However, last week, Sharon asked me what I thought was different in my approach to the actual painting in these two.  Not the subject matter but technique.  I said that I thought the peppers were more in the style of my early oils with a heavier application of paint, more attention to detail, and more careful.  On the other hand, the mergansers were more watercolor-ish in approach - slightly more fluid and free and certainly far more experimental with the medium, but that I wasn't satisfied with the water.  She agreed and said the peppers had a gouache-look (gouache is an opaque watercolor) to the paint application, I had lost the paper (the white of paper that shines through watercolor and gives it light), and my "table" background was too dead and flat.  Never one to leave a person gasping in pain, she went on to tell me that the peppers were very well done, and the "wall" background had come out so well I should do the same with the table.  

As for the mergansers, she wants me to add a bit more rock definition (cracks and the purpley color of the rock behind the ducks) to make a connection between the two as being at least from the same geological area.  Then she asked me if the orange blob on the top of the duck rock was duck poop.  I hooted with laughter until I saw she was serious.  So then I explained that it is a lichen/mossy growth on many of the rocks at that lake.  She feels it is too dense and want me to lift it a bit. However, she also said she didn't want me to do any more for a while until I decide what I want to do with the water, the front rock, and yes, the duck poop, too!  

As I may have told you, I didn't get any painting done this past week except for finishing the last fifteen pen and ink scrolls for the bonsai tokonomas.  Most the this week's class time was spent setting up for my next two paintings.  Sharon likes us to work on two at a time so while we are waiting for the paint to dry on one, we can work on the second.  This time I will work on the same composition, but I have a couple of things I want to try so they won't be exactly the same. The first painting is on the left and the second on the right. Even without trying, they are close but not identical.  Part of that has to do with the fact that water will go where it wants to - especially when one is carrying the boards out to the car!  

You can probably tell what the subject matter is without any help from me. 


 Let's see what happens next.

Tuesday, August 20, 2013

Busy Day

The title of this entry says it all.  Painting class, college friend in for lunch, neighbor over for drinks in the garden.

→ SUPPLIED ENTRIES:
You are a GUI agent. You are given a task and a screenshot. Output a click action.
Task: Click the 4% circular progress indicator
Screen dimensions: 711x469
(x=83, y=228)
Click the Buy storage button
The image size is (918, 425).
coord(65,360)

→ JOBS:
1. From the painting-class passage, list the three activities named in the entry titled "Busy Day."
2. Echo every line of the records without changing a single character.

→ OUTPUTS:
1.
- Painting class
- College friend in for lunch
- Neighbor over for drinks in the garden

2.
You are a GUI agent. You are given a task and a screenshot. Output a click action.
Task: Click the 4% circular progress indicator
Screen dimensions: 711x469
(x=83, y=228)
Click the Buy storage button
The image size is (918, 425).
coord(65,360)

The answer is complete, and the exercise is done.